The data below is to be returned in full and exactly.

SOURCE INFORMATION —
══════════

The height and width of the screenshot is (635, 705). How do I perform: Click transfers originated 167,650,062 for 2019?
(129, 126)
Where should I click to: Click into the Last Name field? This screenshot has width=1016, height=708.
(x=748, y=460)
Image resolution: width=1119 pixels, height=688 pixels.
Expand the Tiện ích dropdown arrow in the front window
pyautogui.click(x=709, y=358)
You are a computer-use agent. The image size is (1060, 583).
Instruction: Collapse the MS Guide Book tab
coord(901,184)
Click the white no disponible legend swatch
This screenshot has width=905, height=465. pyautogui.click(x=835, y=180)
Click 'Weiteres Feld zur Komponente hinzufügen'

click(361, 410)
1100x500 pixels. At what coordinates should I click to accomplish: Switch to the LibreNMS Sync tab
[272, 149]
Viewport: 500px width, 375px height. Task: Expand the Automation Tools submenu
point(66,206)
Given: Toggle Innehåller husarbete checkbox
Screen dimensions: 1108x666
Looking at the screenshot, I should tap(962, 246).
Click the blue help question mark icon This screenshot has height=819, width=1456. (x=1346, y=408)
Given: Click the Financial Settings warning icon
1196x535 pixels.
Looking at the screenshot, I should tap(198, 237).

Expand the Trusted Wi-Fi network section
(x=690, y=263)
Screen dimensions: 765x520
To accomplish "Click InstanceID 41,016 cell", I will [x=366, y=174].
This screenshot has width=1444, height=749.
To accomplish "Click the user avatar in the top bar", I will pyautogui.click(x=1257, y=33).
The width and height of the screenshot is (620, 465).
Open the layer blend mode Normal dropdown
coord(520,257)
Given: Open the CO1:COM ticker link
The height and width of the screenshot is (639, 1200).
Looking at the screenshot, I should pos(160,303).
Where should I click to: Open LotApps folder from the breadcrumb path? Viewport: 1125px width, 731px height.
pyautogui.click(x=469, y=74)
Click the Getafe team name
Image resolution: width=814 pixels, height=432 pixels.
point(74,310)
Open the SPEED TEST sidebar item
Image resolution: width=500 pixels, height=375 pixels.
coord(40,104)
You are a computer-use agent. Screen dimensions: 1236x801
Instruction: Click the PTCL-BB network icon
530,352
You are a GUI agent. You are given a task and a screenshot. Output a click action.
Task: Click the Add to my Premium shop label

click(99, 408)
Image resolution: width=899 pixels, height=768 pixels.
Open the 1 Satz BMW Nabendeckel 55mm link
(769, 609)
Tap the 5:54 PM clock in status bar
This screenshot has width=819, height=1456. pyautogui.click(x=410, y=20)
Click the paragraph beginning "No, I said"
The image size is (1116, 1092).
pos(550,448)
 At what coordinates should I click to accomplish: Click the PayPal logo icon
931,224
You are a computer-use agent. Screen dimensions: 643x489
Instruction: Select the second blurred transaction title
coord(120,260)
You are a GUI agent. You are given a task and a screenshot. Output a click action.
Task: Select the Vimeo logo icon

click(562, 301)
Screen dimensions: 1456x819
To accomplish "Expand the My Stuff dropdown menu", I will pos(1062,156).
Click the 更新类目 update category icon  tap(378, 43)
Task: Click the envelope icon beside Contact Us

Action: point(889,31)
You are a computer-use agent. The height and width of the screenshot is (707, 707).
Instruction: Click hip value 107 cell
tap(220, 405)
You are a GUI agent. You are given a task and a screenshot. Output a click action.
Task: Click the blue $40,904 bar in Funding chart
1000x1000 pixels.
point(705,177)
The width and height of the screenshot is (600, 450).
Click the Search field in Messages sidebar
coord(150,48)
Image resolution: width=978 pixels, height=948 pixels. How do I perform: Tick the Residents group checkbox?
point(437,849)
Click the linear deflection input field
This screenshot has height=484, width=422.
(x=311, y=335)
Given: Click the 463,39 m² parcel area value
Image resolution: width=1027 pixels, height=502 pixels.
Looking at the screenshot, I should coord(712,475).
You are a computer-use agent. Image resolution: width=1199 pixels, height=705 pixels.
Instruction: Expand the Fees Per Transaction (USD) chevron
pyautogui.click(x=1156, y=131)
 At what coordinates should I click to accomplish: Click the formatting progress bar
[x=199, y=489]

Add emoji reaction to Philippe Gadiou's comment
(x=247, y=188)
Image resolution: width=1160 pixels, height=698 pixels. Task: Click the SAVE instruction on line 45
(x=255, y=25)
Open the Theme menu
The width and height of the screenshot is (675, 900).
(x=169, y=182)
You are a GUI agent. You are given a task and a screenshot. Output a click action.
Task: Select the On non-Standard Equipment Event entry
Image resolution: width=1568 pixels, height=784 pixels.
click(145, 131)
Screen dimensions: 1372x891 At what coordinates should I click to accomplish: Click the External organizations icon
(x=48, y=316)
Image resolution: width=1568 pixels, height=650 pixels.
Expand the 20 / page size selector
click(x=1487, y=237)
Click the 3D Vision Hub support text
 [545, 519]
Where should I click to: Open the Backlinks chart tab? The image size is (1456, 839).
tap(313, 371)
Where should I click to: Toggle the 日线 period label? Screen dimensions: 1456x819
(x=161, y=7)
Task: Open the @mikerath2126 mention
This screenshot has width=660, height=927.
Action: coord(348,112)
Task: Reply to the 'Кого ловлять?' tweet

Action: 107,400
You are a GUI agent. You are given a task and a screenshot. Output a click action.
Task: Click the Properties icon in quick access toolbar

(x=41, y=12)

══════════

YOUR RESPONSE —
The height and width of the screenshot is (635, 705). How do I perform: Click transfers originated 167,650,062 for 2019?
(129, 126)
Where should I click to: Click into the Last Name field? This screenshot has width=1016, height=708.
(x=748, y=460)
Image resolution: width=1119 pixels, height=688 pixels.
Expand the Tiện ích dropdown arrow in the front window
pyautogui.click(x=709, y=358)
You are a computer-use agent. The image size is (1060, 583).
Instruction: Collapse the MS Guide Book tab
coord(901,184)
Click the white no disponible legend swatch
This screenshot has width=905, height=465. pyautogui.click(x=835, y=180)
Click 'Weiteres Feld zur Komponente hinzufügen'

click(361, 410)
1100x500 pixels. At what coordinates should I click to accomplish: Switch to the LibreNMS Sync tab
[272, 149]
Viewport: 500px width, 375px height. Task: Expand the Automation Tools submenu
point(66,206)
Given: Toggle Innehåller husarbete checkbox
Screen dimensions: 1108x666
Looking at the screenshot, I should tap(962, 246).
Click the blue help question mark icon This screenshot has height=819, width=1456. (x=1346, y=408)
Given: Click the Financial Settings warning icon
1196x535 pixels.
Looking at the screenshot, I should tap(198, 237).

Expand the Trusted Wi-Fi network section
(x=690, y=263)
Screen dimensions: 765x520
To accomplish "Click InstanceID 41,016 cell", I will [x=366, y=174].
This screenshot has width=1444, height=749.
To accomplish "Click the user avatar in the top bar", I will pyautogui.click(x=1257, y=33).
The width and height of the screenshot is (620, 465).
Open the layer blend mode Normal dropdown
coord(520,257)
Given: Open the CO1:COM ticker link
The height and width of the screenshot is (639, 1200).
Looking at the screenshot, I should pos(160,303).
Where should I click to: Open LotApps folder from the breadcrumb path? Viewport: 1125px width, 731px height.
pyautogui.click(x=469, y=74)
Click the Getafe team name
Image resolution: width=814 pixels, height=432 pixels.
point(74,310)
Open the SPEED TEST sidebar item
Image resolution: width=500 pixels, height=375 pixels.
coord(40,104)
You are a computer-use agent. Screen dimensions: 1236x801
Instruction: Click the PTCL-BB network icon
530,352
You are a GUI agent. You are given a task and a screenshot. Output a click action.
Task: Click the Add to my Premium shop label

click(99, 408)
Image resolution: width=899 pixels, height=768 pixels.
Open the 1 Satz BMW Nabendeckel 55mm link
(769, 609)
Tap the 5:54 PM clock in status bar
This screenshot has width=819, height=1456. pyautogui.click(x=410, y=20)
Click the paragraph beginning "No, I said"
The image size is (1116, 1092).
pos(550,448)
 At what coordinates should I click to accomplish: Click the PayPal logo icon
931,224
You are a computer-use agent. Screen dimensions: 643x489
Instruction: Select the second blurred transaction title
coord(120,260)
You are a GUI agent. You are given a task and a screenshot. Output a click action.
Task: Select the Vimeo logo icon

click(562, 301)
Screen dimensions: 1456x819
To accomplish "Expand the My Stuff dropdown menu", I will pos(1062,156).
Click the 更新类目 update category icon  tap(378, 43)
Task: Click the envelope icon beside Contact Us

Action: point(889,31)
You are a computer-use agent. The height and width of the screenshot is (707, 707).
Instruction: Click hip value 107 cell
tap(220, 405)
You are a GUI agent. You are given a task and a screenshot. Output a click action.
Task: Click the blue $40,904 bar in Funding chart
1000x1000 pixels.
point(705,177)
The width and height of the screenshot is (600, 450).
Click the Search field in Messages sidebar
coord(150,48)
Image resolution: width=978 pixels, height=948 pixels. How do I perform: Tick the Residents group checkbox?
point(437,849)
Click the linear deflection input field
This screenshot has height=484, width=422.
(x=311, y=335)
Given: Click the 463,39 m² parcel area value
Image resolution: width=1027 pixels, height=502 pixels.
Looking at the screenshot, I should coord(712,475).
You are a computer-use agent. Image resolution: width=1199 pixels, height=705 pixels.
Instruction: Expand the Fees Per Transaction (USD) chevron
pyautogui.click(x=1156, y=131)
 At what coordinates should I click to accomplish: Click the formatting progress bar
[x=199, y=489]

Add emoji reaction to Philippe Gadiou's comment
(x=247, y=188)
Image resolution: width=1160 pixels, height=698 pixels. Task: Click the SAVE instruction on line 45
(x=255, y=25)
Open the Theme menu
The width and height of the screenshot is (675, 900).
(x=169, y=182)
You are a GUI agent. You are given a task and a screenshot. Output a click action.
Task: Select the On non-Standard Equipment Event entry
Image resolution: width=1568 pixels, height=784 pixels.
click(145, 131)
Screen dimensions: 1372x891 At what coordinates should I click to accomplish: Click the External organizations icon
(x=48, y=316)
Image resolution: width=1568 pixels, height=650 pixels.
Expand the 20 / page size selector
click(x=1487, y=237)
Click the 3D Vision Hub support text
 [545, 519]
Where should I click to: Open the Backlinks chart tab? The image size is (1456, 839).
tap(313, 371)
Where should I click to: Toggle the 日线 period label? Screen dimensions: 1456x819
(x=161, y=7)
Task: Open the @mikerath2126 mention
This screenshot has width=660, height=927.
Action: coord(348,112)
Task: Reply to the 'Кого ловлять?' tweet

Action: 107,400
You are a GUI agent. You are given a task and a screenshot. Output a click action.
Task: Click the Properties icon in quick access toolbar

(x=41, y=12)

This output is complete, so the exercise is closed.